小規模な取引所ビッツラートのロシア人創業者を起訴、米当局の本当の狙いは?【コラム】

小規模な取引所ビッツラートのロシア人創業者を起訴、米当局の本当の狙いは?【コラム】

米司法省は1月18日、暗号資産(仮想通貨)について記者会見を行うと発表し、業界関係者を慌てさせた。多くの人は不安に駆られた。ビットコイン(BTC)とイーサリアム(ETH)は約5%下落した。

FTXの破綻、暗号資産コングロマリット(そして、米CoinDeskの親会社)であるデジタル・カレンシー・グループ(Digital Currency Group)にまつわる不安(傘下のジェネシス・グローバルが破産を申請)、取引高世界最大の暗号資産取引所バイナンスへの数年に対する調査など、暗号資産業界では最近、いろいろなことが起きていたためだ。

蓋を開けてみれば…

しかし、米東部時間18日正午に開かれた記者会見の内容は、ほとんど知られていない暗号資産取引所ビッツラート(Bitzlato)を閉鎖し、創業者をマイアミで逮捕したというものだった。まるで税金の無駄遣いのように思えた。ビッツラートって、何だ?

実際、当局も裁判所への提出書類で「Bitzlato」の綴りを間違えていた。「当局も今日初めてこの取引所について聞いたみたいだった」と暗号資産リサーチャーのベネット・トムリン(Bennett Tomlin)氏はツイートした。

ビッツラートは香港で登記された取引所で、ロシア国籍のアナトリ・レクコディモフ(Anatoly Legkodymov)氏が運営している。

訴状によると、ビッツラートは2018年の創業以来、約45億ドル(約5800億円)相当の暗号資産を取引。そのうち7億ドル(約900億円)が有名なダークネット・マーケットプレースのHydraに関連しているとされた。さらに「かなりの」取引がアメリカの顧客からのものとされた。これはつまり、アメリカの規制措置の対象になることを意味する。

米司法省、米連邦捜査局(FBI)、米財務省、さらに複数のヨーロッパ当局が協力した捜査では、ビッツラートが展開していた「送金ビジネス」は、最小限の顧客確認(KYC)しか行われておらず、ランサムウェアや麻薬密売など、違法資金のマネーロンダリングに使われていたことが判明したとされた。

レクコディモフ氏は、ビッツラートがそうした犯罪者に使われていたことを知っており、それを宣伝までしていたという。
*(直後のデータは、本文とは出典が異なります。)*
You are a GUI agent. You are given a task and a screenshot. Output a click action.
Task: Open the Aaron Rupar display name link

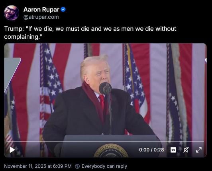(x=41, y=10)
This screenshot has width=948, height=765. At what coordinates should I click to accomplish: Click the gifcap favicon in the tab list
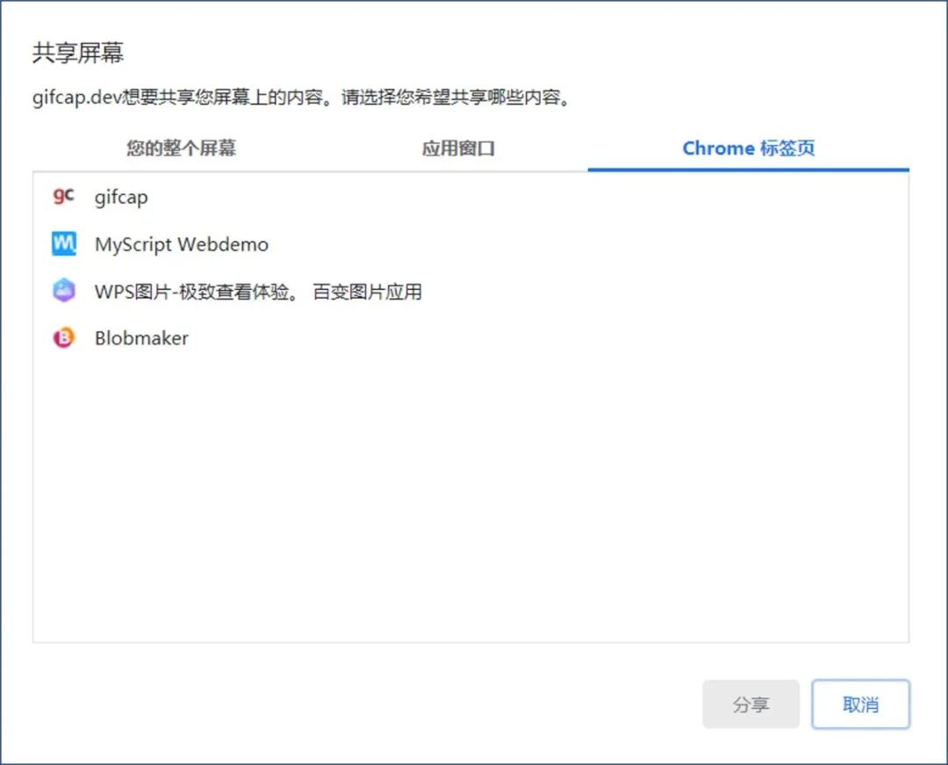point(62,197)
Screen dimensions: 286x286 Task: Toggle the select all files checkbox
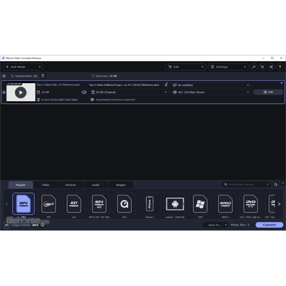[4, 76]
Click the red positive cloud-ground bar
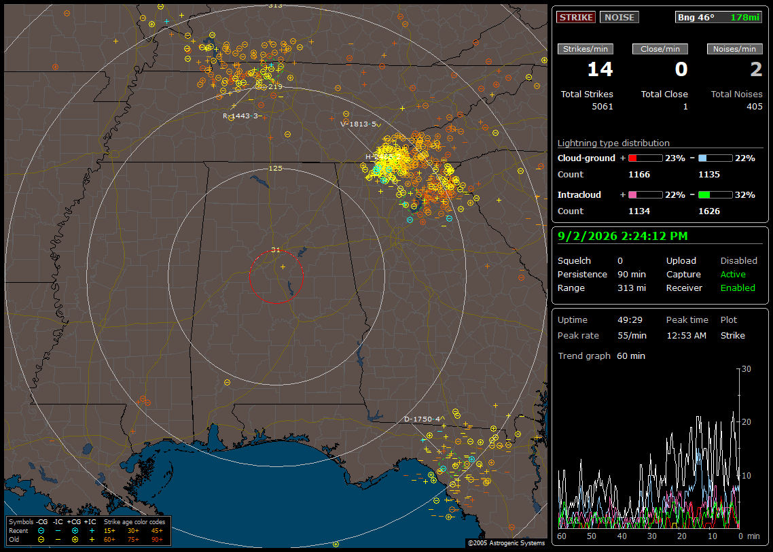Screen dimensions: 773x552 645,158
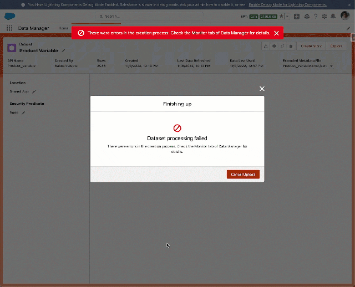
Task: Switch to the Home tab
Action: point(64,28)
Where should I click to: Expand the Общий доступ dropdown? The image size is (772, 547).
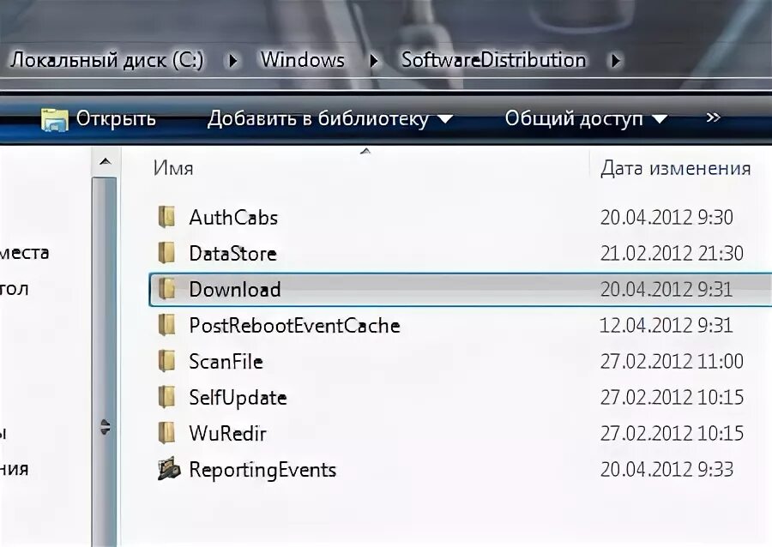tap(659, 118)
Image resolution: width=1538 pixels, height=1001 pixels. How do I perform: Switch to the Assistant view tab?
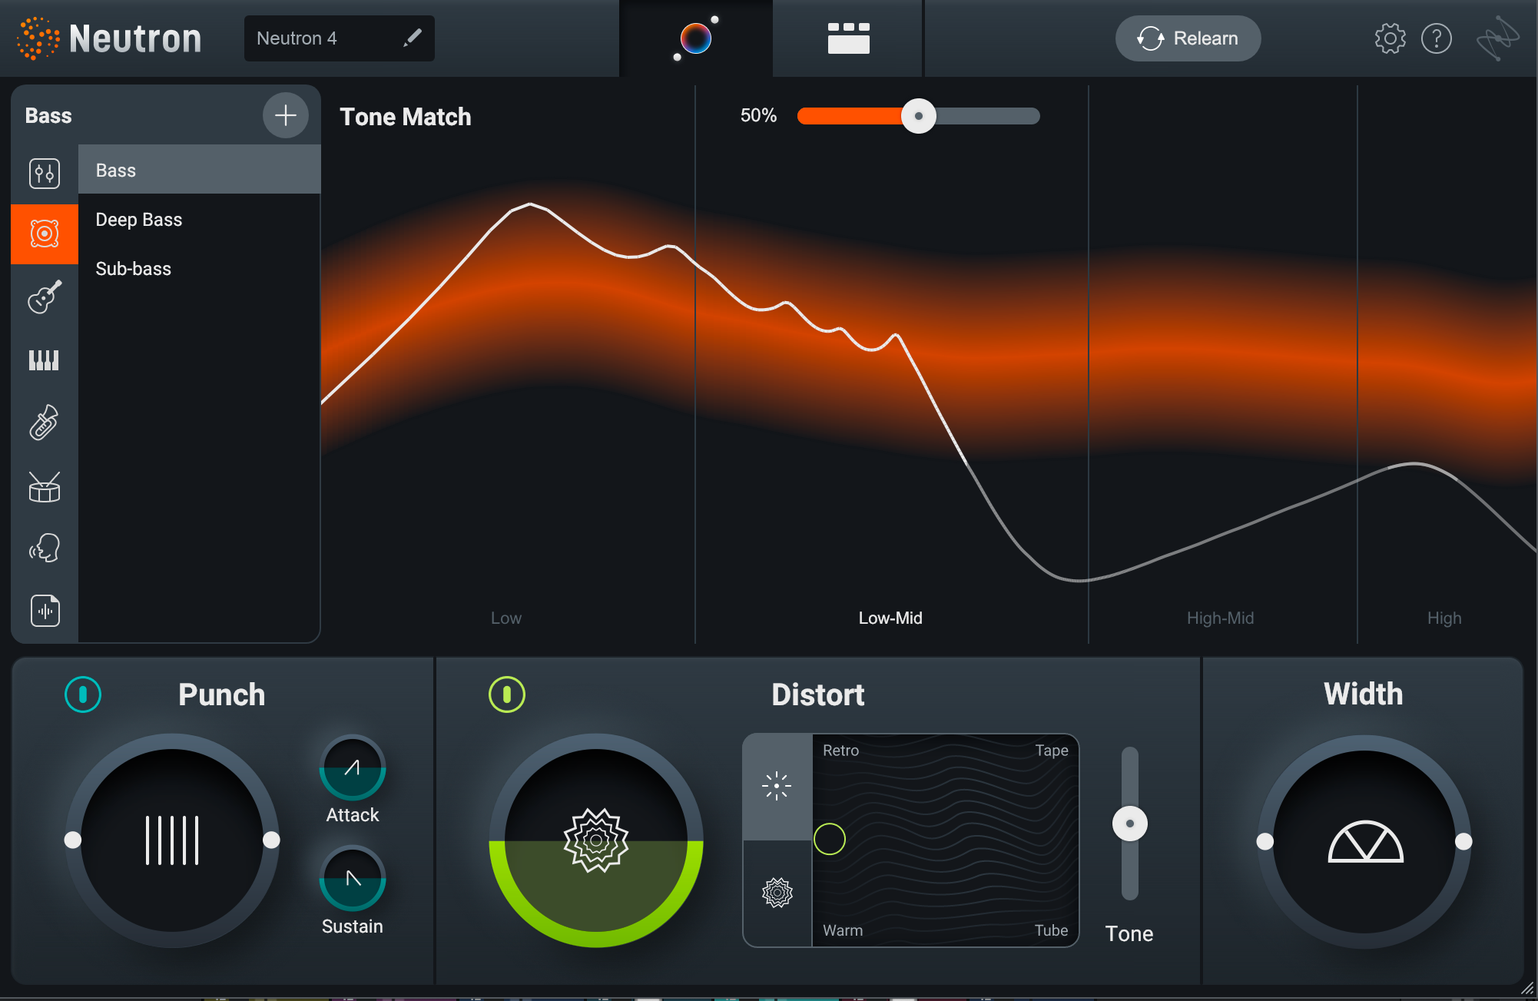click(x=696, y=38)
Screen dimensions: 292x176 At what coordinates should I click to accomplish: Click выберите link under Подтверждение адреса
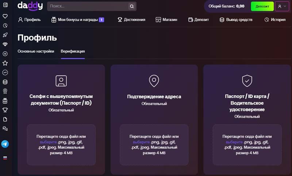pyautogui.click(x=141, y=142)
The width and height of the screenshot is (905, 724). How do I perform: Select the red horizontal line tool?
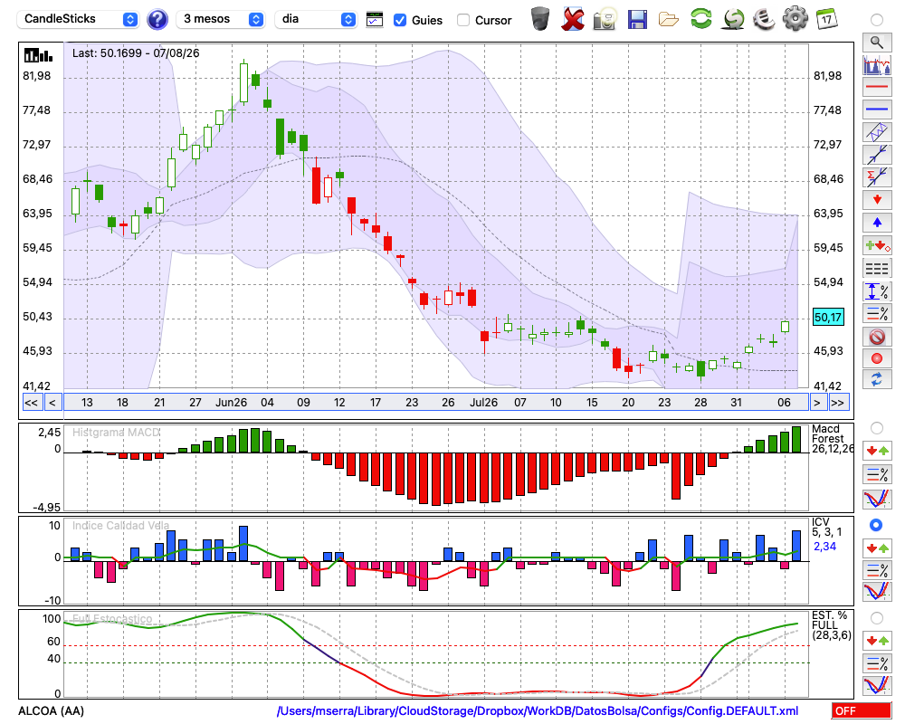click(x=877, y=87)
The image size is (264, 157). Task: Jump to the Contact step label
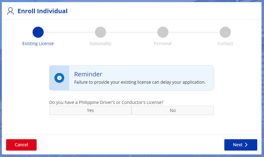click(x=225, y=44)
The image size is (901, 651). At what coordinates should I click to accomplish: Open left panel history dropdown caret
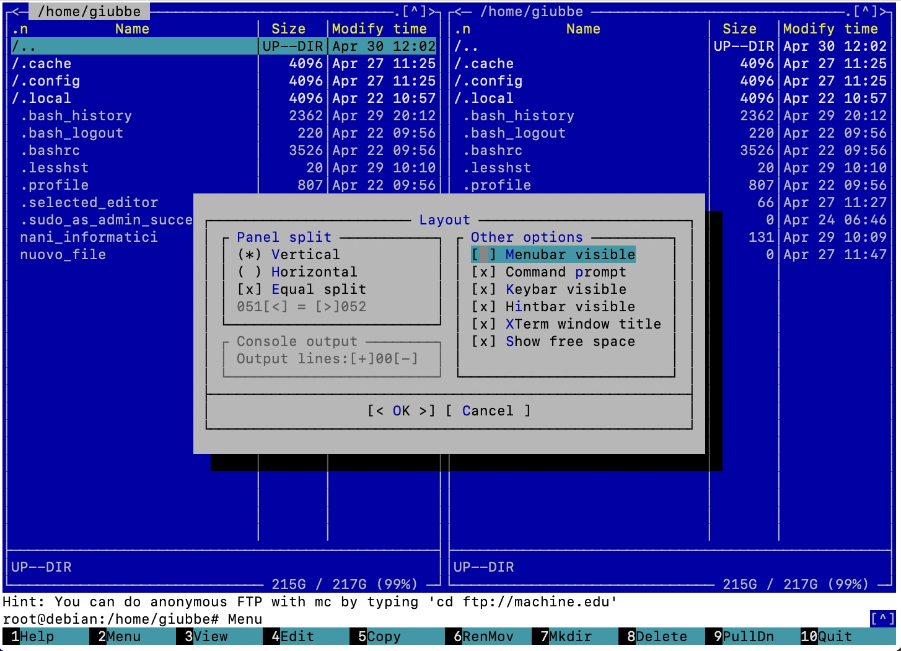coord(415,11)
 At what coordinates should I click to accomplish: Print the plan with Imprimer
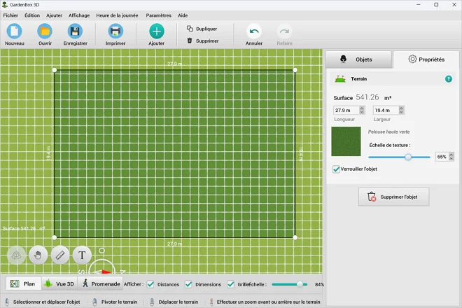coord(115,32)
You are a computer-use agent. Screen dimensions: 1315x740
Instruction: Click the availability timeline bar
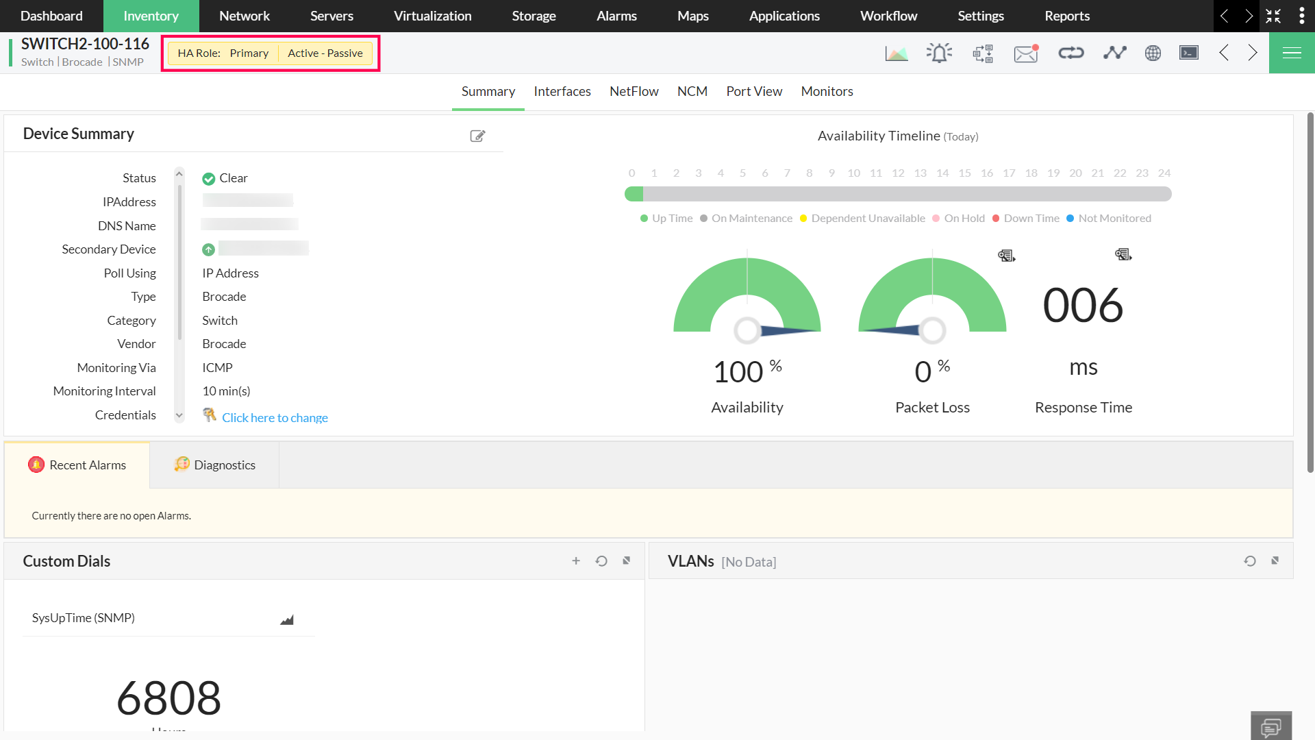pyautogui.click(x=897, y=194)

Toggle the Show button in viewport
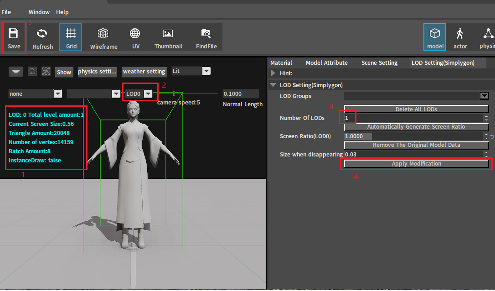click(x=64, y=72)
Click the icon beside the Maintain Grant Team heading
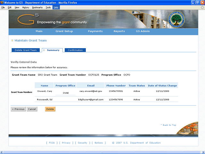205x154 pixels. pyautogui.click(x=12, y=40)
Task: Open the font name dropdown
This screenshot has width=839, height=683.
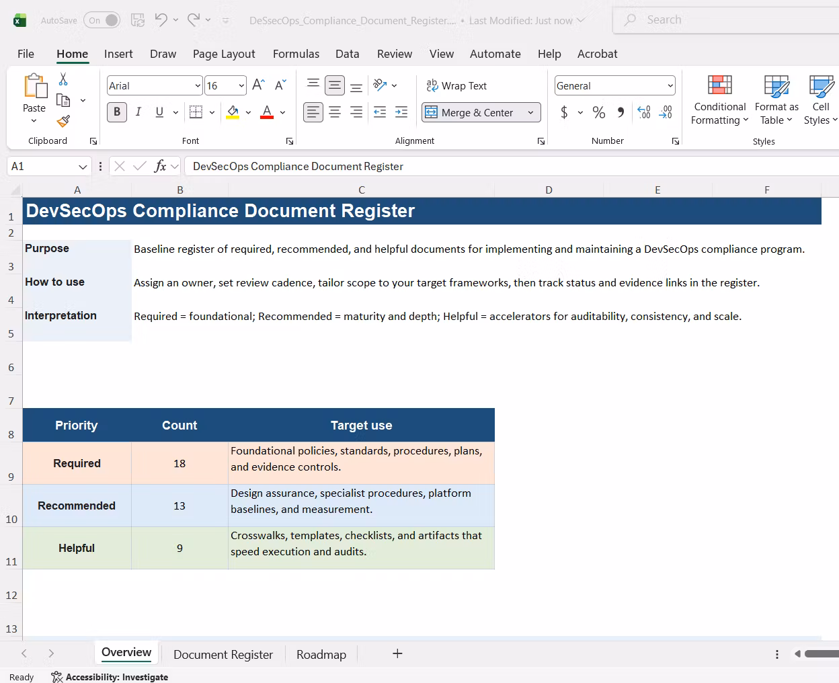Action: pyautogui.click(x=198, y=85)
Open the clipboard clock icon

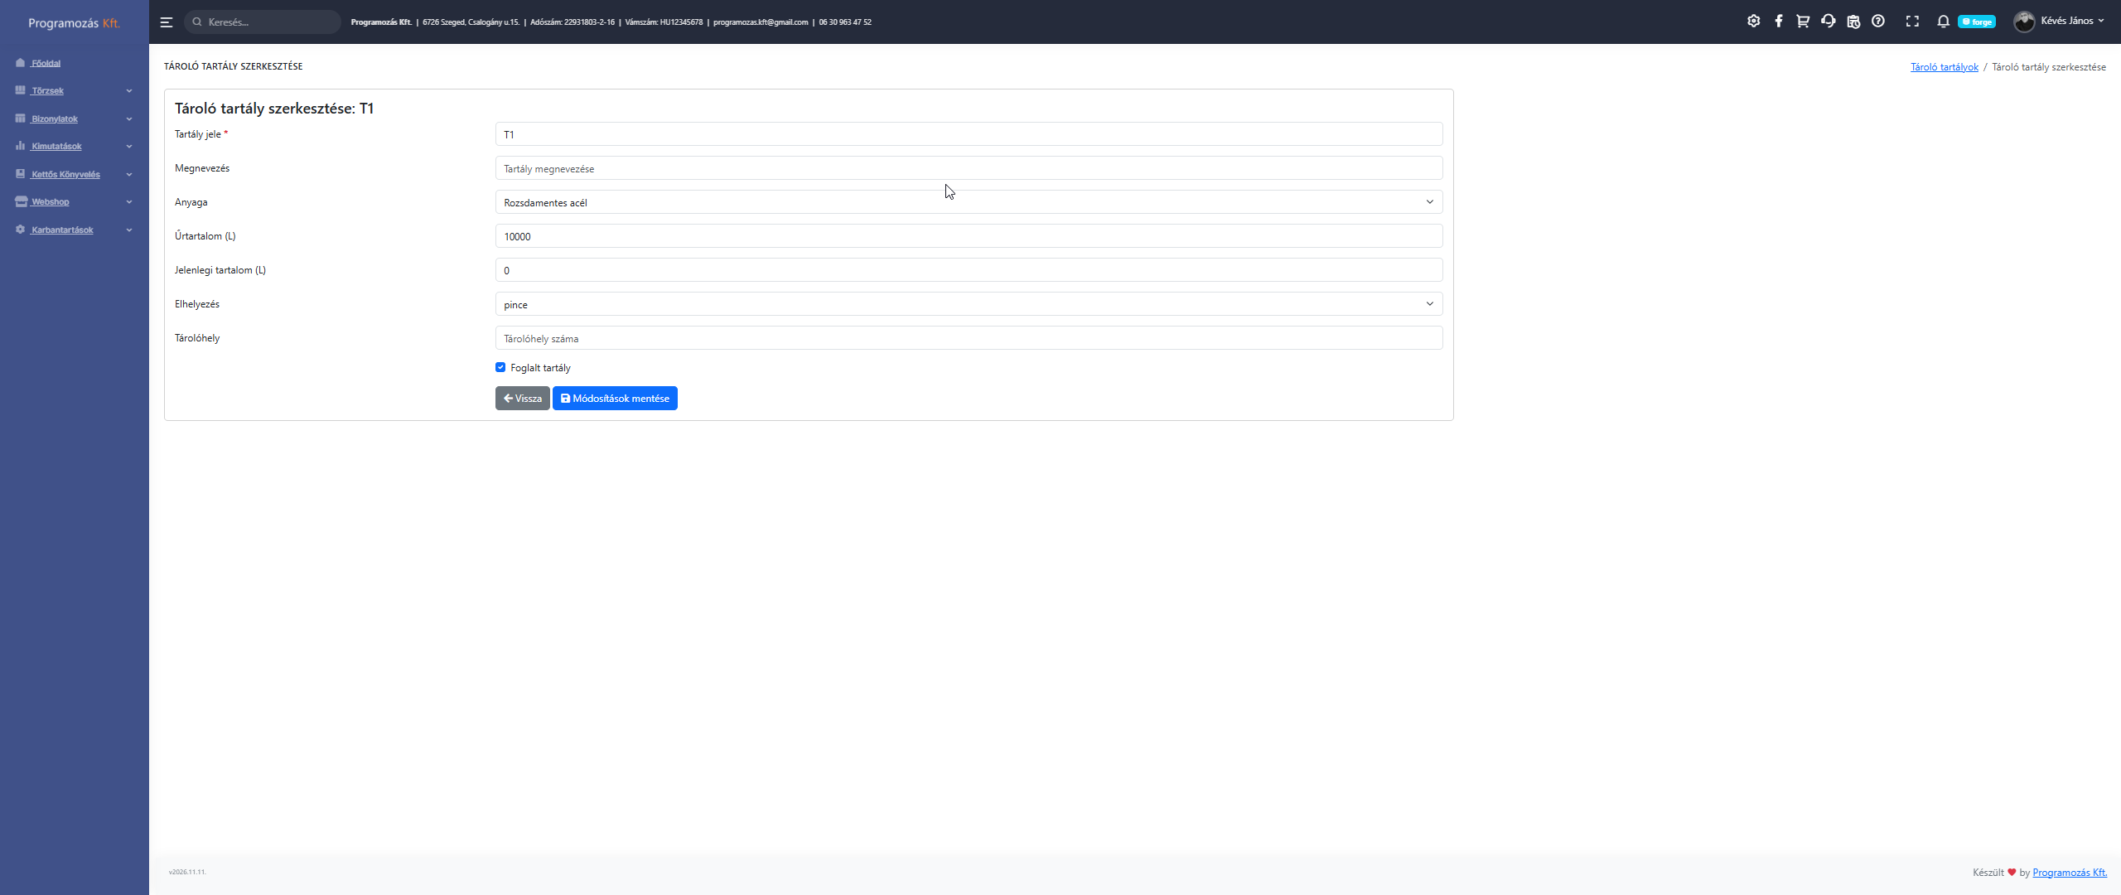coord(1853,22)
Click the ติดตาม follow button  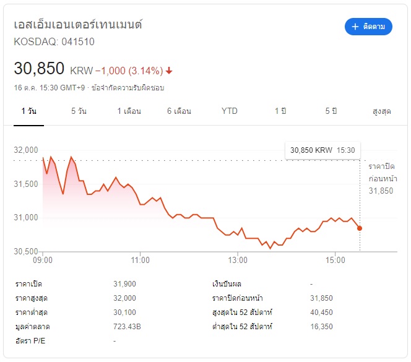pos(368,27)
違法な送金事業で有罪になれば、最高5年の懲役刑の可能性がある。

大げさな発表

もちろん、記者会見前にビッツラートとレクコディモフ氏を知っていた人はほとんどおらず、2011年に、現在は米上院院内総務のチャック・シューマー(Chuck Schumer)上院議員が、ダークネット・マーケットの「シルクロード(Silk Road)」の閉鎖を呼びかけたことで、意図せず多くの人をシルクロードに向かわせたことを思い起こさせた。

だからと言ってビッツラートが、FBIの言う「中国にあるマネーロンダリングエンジン」でなかったわけではない。

しかし、最も多いときでも、ビッツラートの保有資産残高はわずか600万ドル(約7億8000万円)に過ぎない。またネットを調べてみても、犯罪ハブと呼ばれた同取引所のトラフィックはかなり少ない。

では、なぜ、当局は比較的単純な警察案件と思われる今回の事件を大げさに発表したのだろうか。

司法省のリサ・モナコ副長官は「本日の動きは、明確なメッセージを送るものだ。つまり、中国やヨーロッパからアメリカの法律を破っても、熱帯の島からアメリカの金融システムを悪用しても、アメリカの裁判所において、犯罪行為に対する報いを受けることになると思ってもらっていい」と述べた。

この言葉をそのまま受け取れば、警察は取り締まりを進め、また暗号資産業界はグローバルで「分散化」しているかもしれないが、捜査の大半はアメリカで始まりアメリカで終わることを示している。

これは何も新しいことではない。アメリカの当局は長年、多くのオフショア企業と戦ってきた。

次はバイナンスなのか

モナコ副長官の発言は、バイナンスのチャンポン・ジャオ(Changpeng Zhao)CEOの背筋を凍らせたかもしれない。Bitzlatoの最大の取引先は、バイナンスだった(続いて、Hydra、そしてポンジスキームの疑いがあるFiniko)。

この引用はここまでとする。